I was working on clustering a lot of data, which has two different clusters.
The first type is a 6-dimensional cluster whereas the second type is a 12-dimensional cluster. For now I have decided to use kmeans (as it seems the most intuitive clustering algorithm for the start).
The question is how can I map these clusters on a 2d plot so that I can infer whether kmeans is working or not. I would like to use matplotlib, but any other python package is fine.
Cluster 1 is a cluster made up of these data types (int,float,float,int,float,int)
Cluster 2 is a cluster made up of 12 float types.
Trying to get an output similar to this
Any tips will be useful.
Well after searching internet and getting lots of weird comment less solutions. I was able to figure out how to do it. Here's the code if you are trying to do something similar. It contains codes from various sources and a lot of them written/edited by me. I hope its easier to understand than others out there.

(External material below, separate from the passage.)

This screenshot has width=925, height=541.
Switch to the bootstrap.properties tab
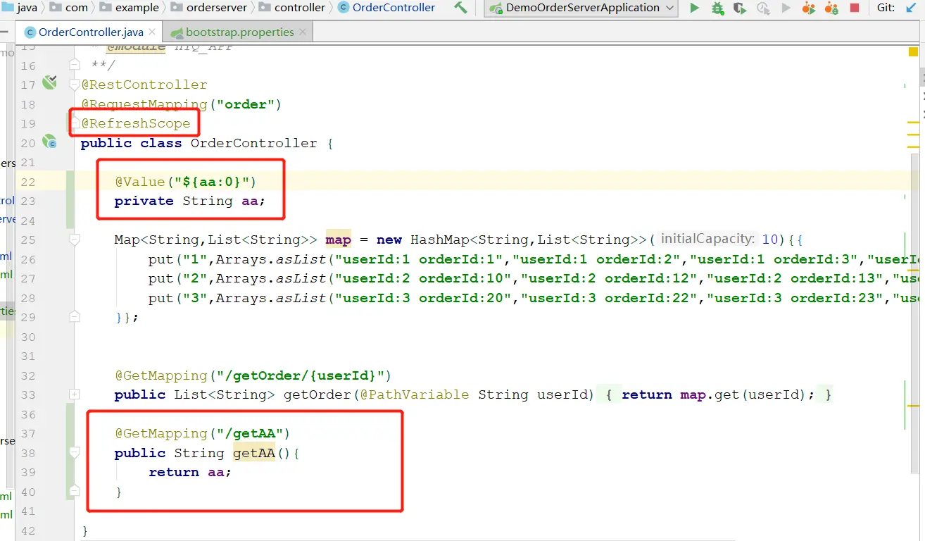[x=239, y=32]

The function was based on kmeans2 from scipy which returns the centroid_list and label_list. The kmeansdata is the numpy array passed to kmeans2 for clustering and the num_clusters denotes the number of clusters passed to kmeans2.
The code writes back a new png file ensuring it doesn't overwrite something else. Also plots only 50 clusters (If you have 1000's of clusters, then dont try to output all of them)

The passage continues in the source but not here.